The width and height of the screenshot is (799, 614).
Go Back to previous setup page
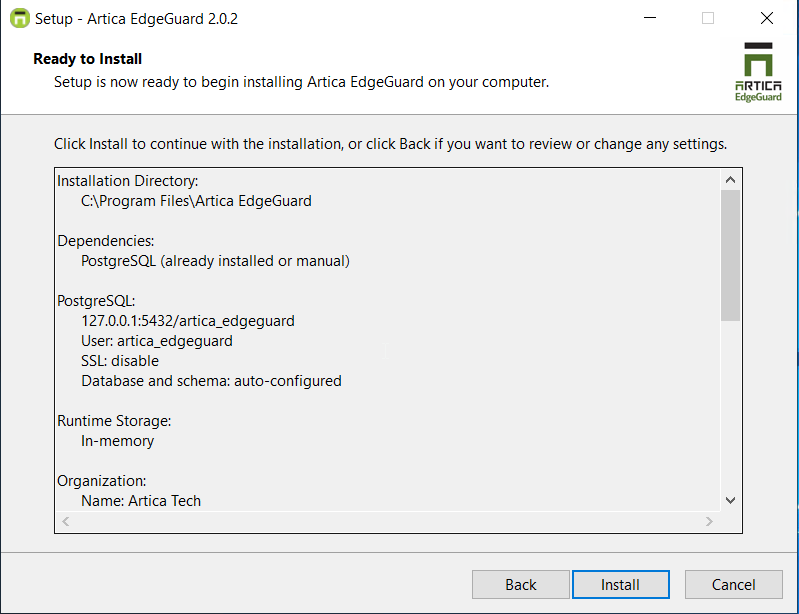click(520, 584)
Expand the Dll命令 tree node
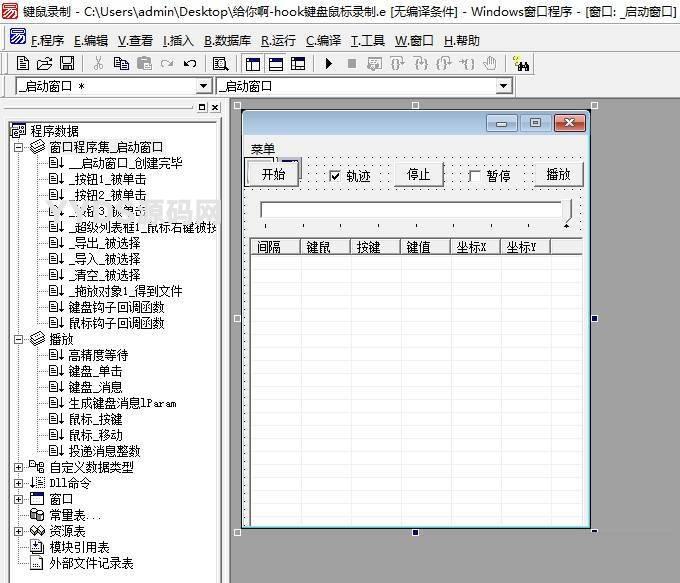This screenshot has height=583, width=680. click(18, 483)
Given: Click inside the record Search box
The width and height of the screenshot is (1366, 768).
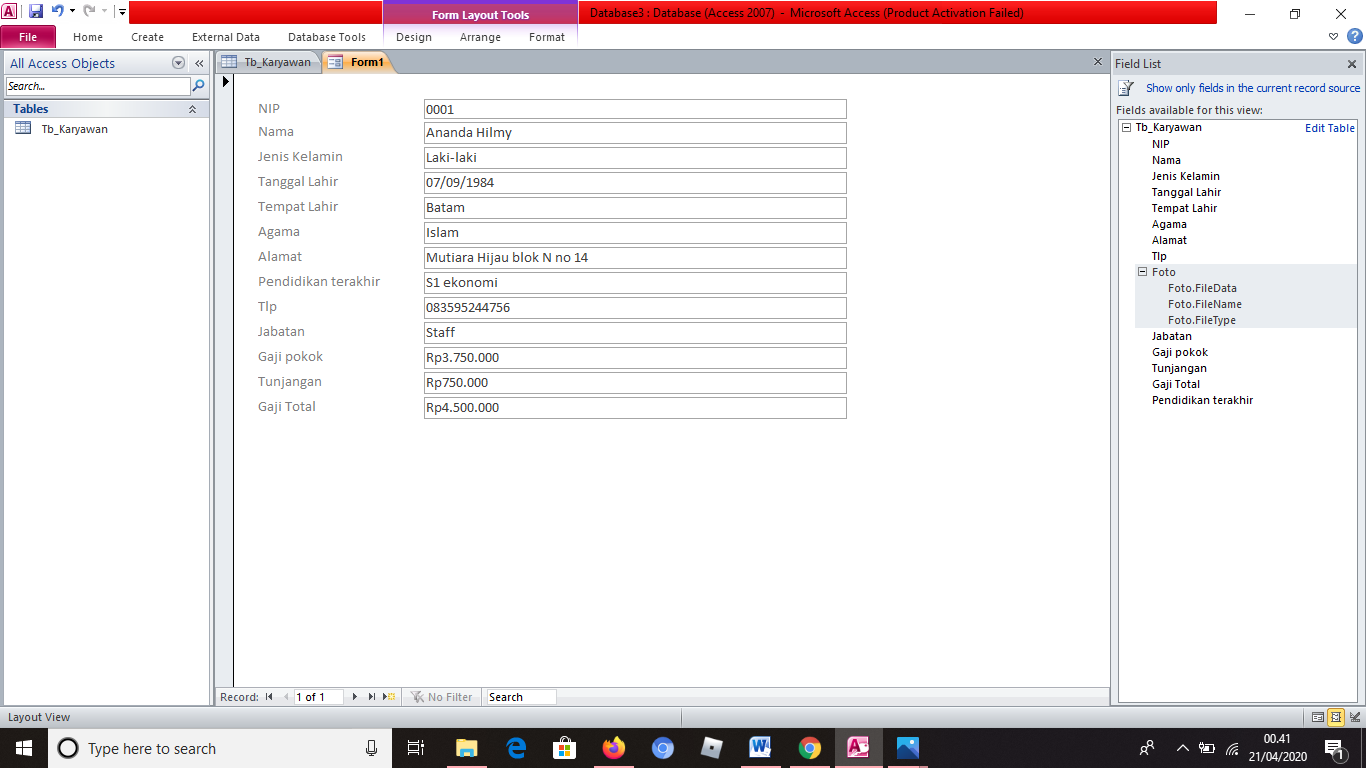Looking at the screenshot, I should pos(520,697).
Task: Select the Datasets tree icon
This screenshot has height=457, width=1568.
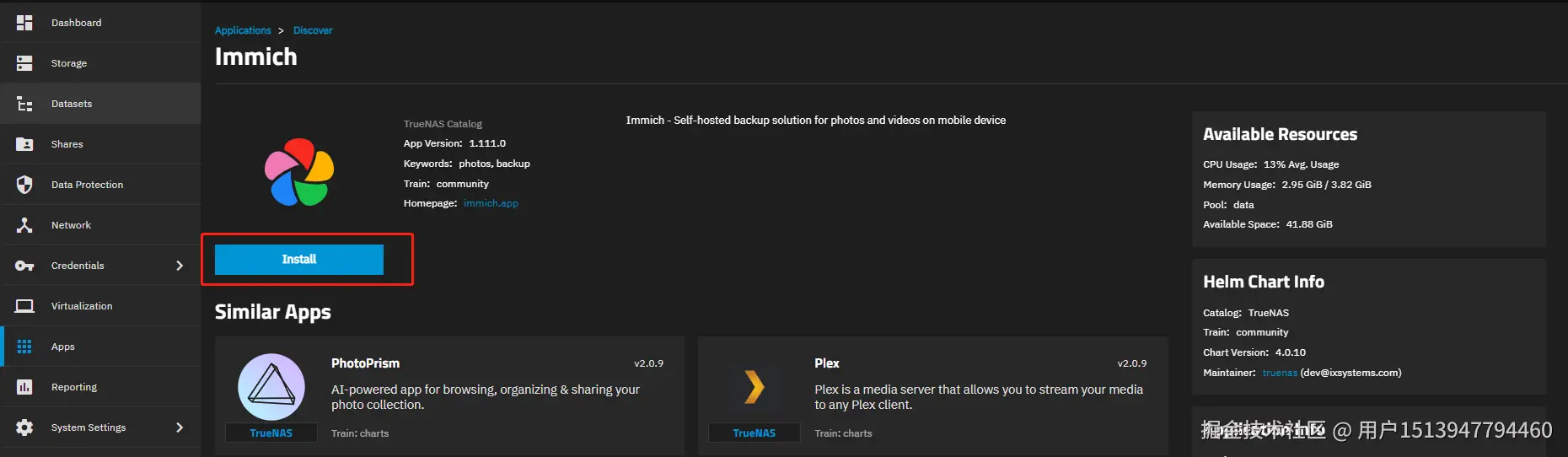Action: [x=24, y=104]
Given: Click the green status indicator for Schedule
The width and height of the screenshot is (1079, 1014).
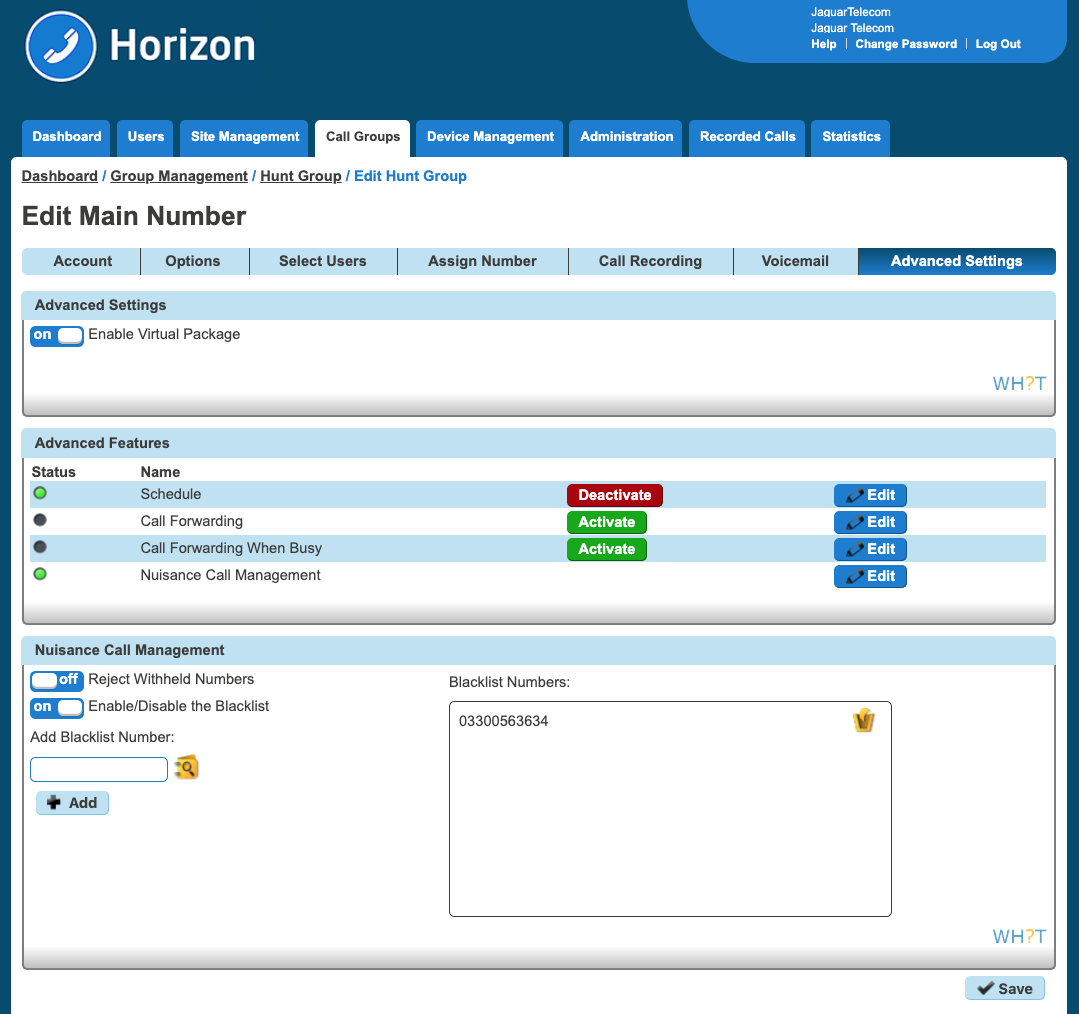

★ ★ ★

#### Exercise details:
Scan the data above for the string "Given" and copy each line where it appears.

#### Solution:
Given: Click inside the record Search box
Given: Click the green status indicator for Schedule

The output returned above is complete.